▶ **Exercise aim**
Output, word for word, every line from the start of the listing down to and including the line that contains "You are a computer-use agent. This"; include nothing else.

▶ **Listed entries**
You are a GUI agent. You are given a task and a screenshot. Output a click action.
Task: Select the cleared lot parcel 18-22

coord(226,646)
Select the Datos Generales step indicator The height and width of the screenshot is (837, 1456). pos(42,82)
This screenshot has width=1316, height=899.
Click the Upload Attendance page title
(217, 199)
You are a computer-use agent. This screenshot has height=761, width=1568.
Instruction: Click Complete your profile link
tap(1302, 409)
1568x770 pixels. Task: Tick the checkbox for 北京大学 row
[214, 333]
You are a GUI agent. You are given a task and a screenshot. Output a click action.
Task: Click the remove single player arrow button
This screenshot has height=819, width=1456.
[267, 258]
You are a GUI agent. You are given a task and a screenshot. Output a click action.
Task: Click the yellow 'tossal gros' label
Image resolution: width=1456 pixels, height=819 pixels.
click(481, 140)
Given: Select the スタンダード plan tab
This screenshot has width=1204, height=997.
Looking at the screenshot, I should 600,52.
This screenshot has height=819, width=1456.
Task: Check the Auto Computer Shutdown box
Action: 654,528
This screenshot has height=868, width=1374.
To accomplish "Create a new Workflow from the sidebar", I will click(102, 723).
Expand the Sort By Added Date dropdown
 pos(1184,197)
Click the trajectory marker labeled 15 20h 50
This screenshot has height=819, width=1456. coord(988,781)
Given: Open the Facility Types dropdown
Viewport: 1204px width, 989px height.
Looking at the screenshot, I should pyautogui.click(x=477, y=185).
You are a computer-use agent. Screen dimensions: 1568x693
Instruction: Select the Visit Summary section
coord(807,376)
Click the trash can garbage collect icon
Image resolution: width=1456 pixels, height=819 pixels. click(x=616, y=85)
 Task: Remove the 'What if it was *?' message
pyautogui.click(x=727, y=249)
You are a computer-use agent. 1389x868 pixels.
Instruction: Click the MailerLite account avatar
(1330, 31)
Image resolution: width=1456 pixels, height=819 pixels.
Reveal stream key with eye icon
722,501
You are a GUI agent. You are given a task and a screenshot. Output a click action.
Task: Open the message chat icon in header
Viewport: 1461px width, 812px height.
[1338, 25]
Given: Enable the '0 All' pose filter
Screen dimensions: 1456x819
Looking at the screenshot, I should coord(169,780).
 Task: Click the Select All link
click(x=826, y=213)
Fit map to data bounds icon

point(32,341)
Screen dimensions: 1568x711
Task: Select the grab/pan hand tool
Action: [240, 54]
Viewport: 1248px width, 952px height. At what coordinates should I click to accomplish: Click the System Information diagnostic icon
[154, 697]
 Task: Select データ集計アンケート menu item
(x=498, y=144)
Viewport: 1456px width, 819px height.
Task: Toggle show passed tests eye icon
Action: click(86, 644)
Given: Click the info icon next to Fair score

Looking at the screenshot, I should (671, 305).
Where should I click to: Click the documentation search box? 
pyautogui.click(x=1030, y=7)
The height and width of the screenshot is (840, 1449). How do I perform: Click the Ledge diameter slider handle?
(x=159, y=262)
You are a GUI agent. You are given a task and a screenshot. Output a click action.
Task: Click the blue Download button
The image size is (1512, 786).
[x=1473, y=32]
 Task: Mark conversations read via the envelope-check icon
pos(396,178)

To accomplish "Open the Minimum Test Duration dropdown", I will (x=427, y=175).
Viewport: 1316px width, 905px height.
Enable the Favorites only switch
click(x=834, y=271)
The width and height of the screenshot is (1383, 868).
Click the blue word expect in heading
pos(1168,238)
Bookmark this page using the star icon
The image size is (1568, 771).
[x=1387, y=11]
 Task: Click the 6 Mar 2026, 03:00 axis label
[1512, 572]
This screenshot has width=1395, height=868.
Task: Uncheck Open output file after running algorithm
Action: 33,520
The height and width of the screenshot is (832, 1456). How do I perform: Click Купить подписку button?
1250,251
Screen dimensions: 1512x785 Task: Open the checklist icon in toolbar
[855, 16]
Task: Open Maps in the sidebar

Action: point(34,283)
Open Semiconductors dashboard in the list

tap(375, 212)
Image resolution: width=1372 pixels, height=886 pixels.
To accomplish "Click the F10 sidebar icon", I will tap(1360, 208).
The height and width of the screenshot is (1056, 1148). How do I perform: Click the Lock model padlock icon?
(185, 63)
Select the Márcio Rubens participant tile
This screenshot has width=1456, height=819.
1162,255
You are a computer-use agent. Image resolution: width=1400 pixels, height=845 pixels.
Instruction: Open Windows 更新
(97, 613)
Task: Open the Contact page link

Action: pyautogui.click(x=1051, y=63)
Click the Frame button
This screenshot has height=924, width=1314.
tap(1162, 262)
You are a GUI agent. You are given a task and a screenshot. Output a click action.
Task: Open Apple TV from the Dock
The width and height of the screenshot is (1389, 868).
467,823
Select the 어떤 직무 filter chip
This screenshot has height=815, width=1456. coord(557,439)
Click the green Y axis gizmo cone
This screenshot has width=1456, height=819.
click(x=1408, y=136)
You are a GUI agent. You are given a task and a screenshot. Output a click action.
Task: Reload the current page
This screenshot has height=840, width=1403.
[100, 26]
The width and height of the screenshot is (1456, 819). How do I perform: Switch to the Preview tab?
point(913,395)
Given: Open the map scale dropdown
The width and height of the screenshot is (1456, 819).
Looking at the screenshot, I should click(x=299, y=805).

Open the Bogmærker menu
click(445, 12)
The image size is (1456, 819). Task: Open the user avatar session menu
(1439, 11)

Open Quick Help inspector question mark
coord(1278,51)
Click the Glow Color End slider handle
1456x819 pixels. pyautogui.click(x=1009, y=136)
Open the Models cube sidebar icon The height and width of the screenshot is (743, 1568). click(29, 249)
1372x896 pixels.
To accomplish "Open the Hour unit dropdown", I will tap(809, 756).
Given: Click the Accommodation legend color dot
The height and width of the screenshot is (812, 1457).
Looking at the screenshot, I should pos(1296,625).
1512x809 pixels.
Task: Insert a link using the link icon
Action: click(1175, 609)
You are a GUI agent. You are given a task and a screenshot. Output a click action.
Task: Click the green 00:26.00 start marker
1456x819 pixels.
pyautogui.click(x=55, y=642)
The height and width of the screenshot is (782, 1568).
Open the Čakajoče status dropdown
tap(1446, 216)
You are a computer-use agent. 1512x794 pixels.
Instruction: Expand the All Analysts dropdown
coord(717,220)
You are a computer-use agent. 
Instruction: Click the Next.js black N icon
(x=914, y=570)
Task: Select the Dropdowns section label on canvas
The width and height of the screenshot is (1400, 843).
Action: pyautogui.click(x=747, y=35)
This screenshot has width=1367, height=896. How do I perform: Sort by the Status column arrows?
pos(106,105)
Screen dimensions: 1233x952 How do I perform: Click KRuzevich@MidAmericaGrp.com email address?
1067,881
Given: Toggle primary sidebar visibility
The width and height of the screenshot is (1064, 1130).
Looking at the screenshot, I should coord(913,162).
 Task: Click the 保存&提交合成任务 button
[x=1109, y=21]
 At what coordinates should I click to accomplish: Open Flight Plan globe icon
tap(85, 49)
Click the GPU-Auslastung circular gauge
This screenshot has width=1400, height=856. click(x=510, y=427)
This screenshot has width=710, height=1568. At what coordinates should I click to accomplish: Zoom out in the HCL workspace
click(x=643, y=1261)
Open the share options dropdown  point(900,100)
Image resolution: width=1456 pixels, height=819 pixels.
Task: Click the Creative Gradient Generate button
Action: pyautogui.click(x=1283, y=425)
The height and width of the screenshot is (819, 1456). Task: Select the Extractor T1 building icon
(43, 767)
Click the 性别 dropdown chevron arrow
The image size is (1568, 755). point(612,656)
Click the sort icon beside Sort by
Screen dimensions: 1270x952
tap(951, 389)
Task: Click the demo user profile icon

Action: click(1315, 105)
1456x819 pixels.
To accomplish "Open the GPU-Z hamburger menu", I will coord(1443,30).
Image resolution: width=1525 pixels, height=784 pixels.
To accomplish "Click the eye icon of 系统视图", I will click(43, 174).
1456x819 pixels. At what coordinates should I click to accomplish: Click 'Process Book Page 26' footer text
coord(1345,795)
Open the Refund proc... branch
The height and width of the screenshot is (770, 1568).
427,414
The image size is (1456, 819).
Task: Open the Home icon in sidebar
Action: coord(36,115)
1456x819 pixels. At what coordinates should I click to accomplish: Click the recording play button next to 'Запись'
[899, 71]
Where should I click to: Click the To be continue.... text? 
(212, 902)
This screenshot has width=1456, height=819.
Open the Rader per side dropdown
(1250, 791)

▶ **Task output**
You are a GUI agent. You are given a task and a screenshot. Output a click action.
Task: Select the cleared lot parcel 18-22

coord(226,646)
Select the Datos Generales step indicator The height and width of the screenshot is (837, 1456). pos(42,82)
This screenshot has width=1316, height=899.
Click the Upload Attendance page title
(217, 199)
You are a computer-use agent. This screenshot has height=761, width=1568.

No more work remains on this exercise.